## Records for the task
──────────

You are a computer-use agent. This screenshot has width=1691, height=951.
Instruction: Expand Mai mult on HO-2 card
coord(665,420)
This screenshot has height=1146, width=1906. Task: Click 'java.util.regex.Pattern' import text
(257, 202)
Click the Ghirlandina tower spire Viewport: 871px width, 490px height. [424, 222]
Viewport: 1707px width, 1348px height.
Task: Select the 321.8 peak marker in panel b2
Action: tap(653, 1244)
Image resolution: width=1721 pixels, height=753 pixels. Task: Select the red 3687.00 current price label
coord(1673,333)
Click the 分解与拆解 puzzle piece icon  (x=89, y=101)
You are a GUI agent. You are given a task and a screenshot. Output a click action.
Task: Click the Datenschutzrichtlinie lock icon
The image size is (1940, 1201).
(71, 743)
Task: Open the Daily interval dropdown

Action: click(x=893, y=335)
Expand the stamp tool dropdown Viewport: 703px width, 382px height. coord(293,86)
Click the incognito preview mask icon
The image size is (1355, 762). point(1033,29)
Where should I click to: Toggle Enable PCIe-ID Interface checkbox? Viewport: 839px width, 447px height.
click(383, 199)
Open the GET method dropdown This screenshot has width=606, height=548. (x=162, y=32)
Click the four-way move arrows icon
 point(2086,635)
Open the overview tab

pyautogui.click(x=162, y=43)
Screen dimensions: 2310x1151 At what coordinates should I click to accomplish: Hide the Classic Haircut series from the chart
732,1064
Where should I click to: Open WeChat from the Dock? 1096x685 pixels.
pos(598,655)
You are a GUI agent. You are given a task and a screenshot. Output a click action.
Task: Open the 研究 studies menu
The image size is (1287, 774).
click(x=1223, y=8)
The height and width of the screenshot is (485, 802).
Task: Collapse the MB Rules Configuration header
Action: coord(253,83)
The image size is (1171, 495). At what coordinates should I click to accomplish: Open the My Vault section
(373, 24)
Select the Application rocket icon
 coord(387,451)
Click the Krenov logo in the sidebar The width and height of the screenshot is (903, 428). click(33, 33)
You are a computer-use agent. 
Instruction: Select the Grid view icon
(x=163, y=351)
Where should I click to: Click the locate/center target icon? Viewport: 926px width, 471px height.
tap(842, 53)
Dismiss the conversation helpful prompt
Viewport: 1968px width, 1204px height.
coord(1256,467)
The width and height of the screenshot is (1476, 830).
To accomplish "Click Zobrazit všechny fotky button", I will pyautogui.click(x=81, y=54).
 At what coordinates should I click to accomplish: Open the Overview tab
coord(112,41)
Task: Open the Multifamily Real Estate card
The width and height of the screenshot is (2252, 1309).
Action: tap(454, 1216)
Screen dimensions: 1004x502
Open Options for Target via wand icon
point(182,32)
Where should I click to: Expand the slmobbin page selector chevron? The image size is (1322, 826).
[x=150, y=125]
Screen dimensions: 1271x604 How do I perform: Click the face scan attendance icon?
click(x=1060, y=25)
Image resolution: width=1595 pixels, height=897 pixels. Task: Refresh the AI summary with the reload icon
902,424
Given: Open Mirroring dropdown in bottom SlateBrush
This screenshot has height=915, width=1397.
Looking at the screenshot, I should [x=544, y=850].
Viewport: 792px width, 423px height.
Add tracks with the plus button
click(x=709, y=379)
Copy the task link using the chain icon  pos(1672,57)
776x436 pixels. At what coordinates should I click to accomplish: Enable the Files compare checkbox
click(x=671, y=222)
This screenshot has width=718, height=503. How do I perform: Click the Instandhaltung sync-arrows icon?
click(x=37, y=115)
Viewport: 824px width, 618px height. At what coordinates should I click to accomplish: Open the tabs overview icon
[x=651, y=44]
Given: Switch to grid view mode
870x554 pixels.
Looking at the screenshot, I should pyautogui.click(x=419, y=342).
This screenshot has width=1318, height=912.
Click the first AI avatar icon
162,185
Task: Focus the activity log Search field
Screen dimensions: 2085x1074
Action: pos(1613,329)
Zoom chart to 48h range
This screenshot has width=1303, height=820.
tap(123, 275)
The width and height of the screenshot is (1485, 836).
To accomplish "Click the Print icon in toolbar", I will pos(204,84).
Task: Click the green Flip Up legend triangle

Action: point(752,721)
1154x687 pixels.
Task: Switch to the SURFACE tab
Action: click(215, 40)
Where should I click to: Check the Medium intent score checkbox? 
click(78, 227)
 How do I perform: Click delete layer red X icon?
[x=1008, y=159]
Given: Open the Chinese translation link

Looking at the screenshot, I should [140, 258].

──────────

## Exercise prompt
Repeat each line above exactly as written.

## Task output
You are a computer-use agent. This screenshot has width=1691, height=951.
Instruction: Expand Mai mult on HO-2 card
coord(665,420)
This screenshot has height=1146, width=1906. Task: Click 'java.util.regex.Pattern' import text
(257, 202)
Click the Ghirlandina tower spire Viewport: 871px width, 490px height. [424, 222]
Viewport: 1707px width, 1348px height.
Task: Select the 321.8 peak marker in panel b2
Action: tap(653, 1244)
Image resolution: width=1721 pixels, height=753 pixels. Task: Select the red 3687.00 current price label
coord(1673,333)
Click the 分解与拆解 puzzle piece icon  (x=89, y=101)
You are a GUI agent. You are given a task and a screenshot. Output a click action.
Task: Click the Datenschutzrichtlinie lock icon
The image size is (1940, 1201).
(71, 743)
Task: Open the Daily interval dropdown

Action: click(x=893, y=335)
Expand the stamp tool dropdown Viewport: 703px width, 382px height. coord(293,86)
Click the incognito preview mask icon
The image size is (1355, 762). point(1033,29)
Where should I click to: Toggle Enable PCIe-ID Interface checkbox? Viewport: 839px width, 447px height.
click(383, 199)
Open the GET method dropdown This screenshot has width=606, height=548. (x=162, y=32)
Click the four-way move arrows icon
 point(2086,635)
Open the overview tab

pyautogui.click(x=162, y=43)
Screen dimensions: 2310x1151 At what coordinates should I click to accomplish: Hide the Classic Haircut series from the chart
732,1064
Where should I click to: Open WeChat from the Dock? 1096x685 pixels.
pos(598,655)
You are a GUI agent. You are given a task and a screenshot. Output a click action.
Task: Open the 研究 studies menu
The image size is (1287, 774).
click(x=1223, y=8)
The height and width of the screenshot is (485, 802).
Task: Collapse the MB Rules Configuration header
Action: coord(253,83)
The image size is (1171, 495). At what coordinates should I click to accomplish: Open the My Vault section
(373, 24)
Select the Application rocket icon
 coord(387,451)
Click the Krenov logo in the sidebar The width and height of the screenshot is (903, 428). click(33, 33)
You are a computer-use agent. 
Instruction: Select the Grid view icon
(x=163, y=351)
Where should I click to: Click the locate/center target icon? Viewport: 926px width, 471px height.
tap(842, 53)
Dismiss the conversation helpful prompt
Viewport: 1968px width, 1204px height.
coord(1256,467)
The width and height of the screenshot is (1476, 830).
To accomplish "Click Zobrazit všechny fotky button", I will pyautogui.click(x=81, y=54).
 At what coordinates should I click to accomplish: Open the Overview tab
coord(112,41)
Task: Open the Multifamily Real Estate card
The width and height of the screenshot is (2252, 1309).
Action: tap(454, 1216)
Screen dimensions: 1004x502
Open Options for Target via wand icon
point(182,32)
Where should I click to: Expand the slmobbin page selector chevron? The image size is (1322, 826).
[x=150, y=125]
Screen dimensions: 1271x604 How do I perform: Click the face scan attendance icon?
click(x=1060, y=25)
Image resolution: width=1595 pixels, height=897 pixels. Task: Refresh the AI summary with the reload icon
902,424
Given: Open Mirroring dropdown in bottom SlateBrush
This screenshot has height=915, width=1397.
Looking at the screenshot, I should [x=544, y=850].
Viewport: 792px width, 423px height.
Add tracks with the plus button
click(x=709, y=379)
Copy the task link using the chain icon  pos(1672,57)
776x436 pixels. At what coordinates should I click to accomplish: Enable the Files compare checkbox
click(x=671, y=222)
This screenshot has width=718, height=503. How do I perform: Click the Instandhaltung sync-arrows icon?
click(x=37, y=115)
Viewport: 824px width, 618px height. At what coordinates should I click to accomplish: Open the tabs overview icon
[x=651, y=44]
Given: Switch to grid view mode
870x554 pixels.
Looking at the screenshot, I should pyautogui.click(x=419, y=342).
This screenshot has width=1318, height=912.
Click the first AI avatar icon
162,185
Task: Focus the activity log Search field
Screen dimensions: 2085x1074
Action: pos(1613,329)
Zoom chart to 48h range
This screenshot has width=1303, height=820.
tap(123, 275)
The width and height of the screenshot is (1485, 836).
To accomplish "Click the Print icon in toolbar", I will pos(204,84).
Task: Click the green Flip Up legend triangle

Action: point(752,721)
1154x687 pixels.
Task: Switch to the SURFACE tab
Action: click(215, 40)
Where should I click to: Check the Medium intent score checkbox? 
click(78, 227)
 How do I perform: Click delete layer red X icon?
[x=1008, y=159]
Given: Open the Chinese translation link

Looking at the screenshot, I should [140, 258].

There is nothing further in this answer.